Why confess to a crime you didn’t commit?

In 2007, Amanda Knox was a 20-year-old college student at the University of Washington. She garnered worldwide attention after being wrongfully convicted of murdering her roommate Meredith Kercher in Italy during a study abroad trip. During her interrogation, Knox, who testified in support of HB 1062, recalls police making her feel like she was going insane.

“The extent to which I was unprepared for people who I trusted to lie to me was what led me as an innocent person to be particularly vulnerable and which is what led to my eventual wrongful conviction,” Knox said in an interview.

The more successful a strategy is in eliciting confessions from guilty suspects, the more likely it is that this strategy will also produce false confessions from innocent suspects, according to a 2004 research paper published by the Encyclopedia of Applied Psychology.

Juveniles and people with intellectual disabilities are more susceptible to deception, the research showed. But under the right circumstances, this can happen to anyone, Zarowsky said.

Bradford recalls police making threats and lying to him about DNA evidence they said proved he committed the crime. After hours of interrogation, he confessed, hoping the evidence would acquit him.

“I started thinking to myself, the only way out of this is if I just give them a statement,” Bradford said. “Then they can test their evidence and they’ll find out that I’m innocent. I’ll be done. I’ll be free of all of this.”

Experts call this a coerced-complaint confession.

For Knox, during her 53-hour interrogation in Italy, she rarely had a translator and became tired and confused. Police accused her of having amnesia and she recalls an officer hitting her in the head and telling her to remember. By attempting to make sense of the situation, she ended up creating a false memory and signed what’s called a coerced-internalized confession.

“I was put in a position where I was made to feel insane because the police lied to me,” Knox said. “They told me that I had amnesia and that I didn’t remember what the truth was.”

What alternatives exist?

Prosecutors sometimes are reluctant to believe someone’s innocence even after DNA acquits someone, wrote Saul Kassin, a professor of psychology at The City University of New York, in his 2005 research paper, “On the Psychology of Confessions: Does Innocence Put Innocents at Risk?”

In Bradford’s case, he was charged again for the same crime, after serving his 10-year sentence, when he challenged his conviction with new DNA evidence.
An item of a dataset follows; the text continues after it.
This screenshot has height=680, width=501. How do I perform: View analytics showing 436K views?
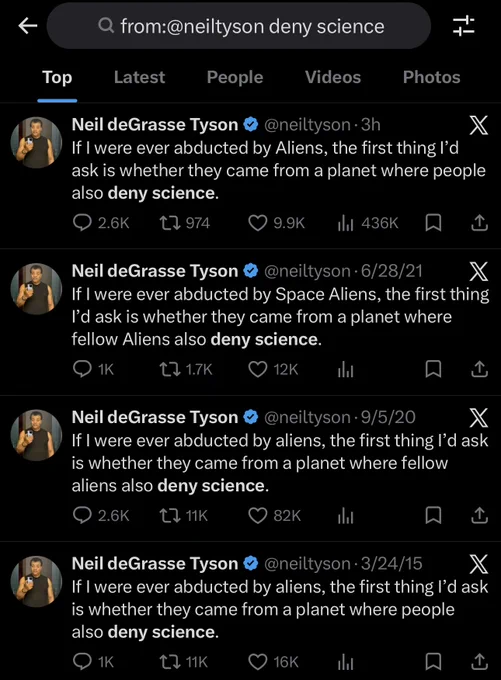346,223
In Knox’s case, she went through the appeals process twice in Italy, but was ultimately not convicted.

For jurors, a confession is one of the most compelling pieces of evidence regardless of how unreliable it is, according to Matt Jones, president of Evocavi, a firm that trains law enforcement in interrogation techniques.

Advocates of HB 1062 say accountability measures like these raise law enforcement’s professionalism.

“I have absolutely not gone to the police for help as a result of my experience, because I didn’t feel like I could trust them and I don’t want to live in a world like that,” Knox said.

Peterson’s bill, which would also provide law enforcement with interrogation training, is currently in the House Appropriations Committee.

“A bill like this would just focus more on not just getting a conviction, but getting the right conviction,” Bradford said. “For every person that’s wrongly convicted, the real perpetrator’s out there, possibly committing more crimes.”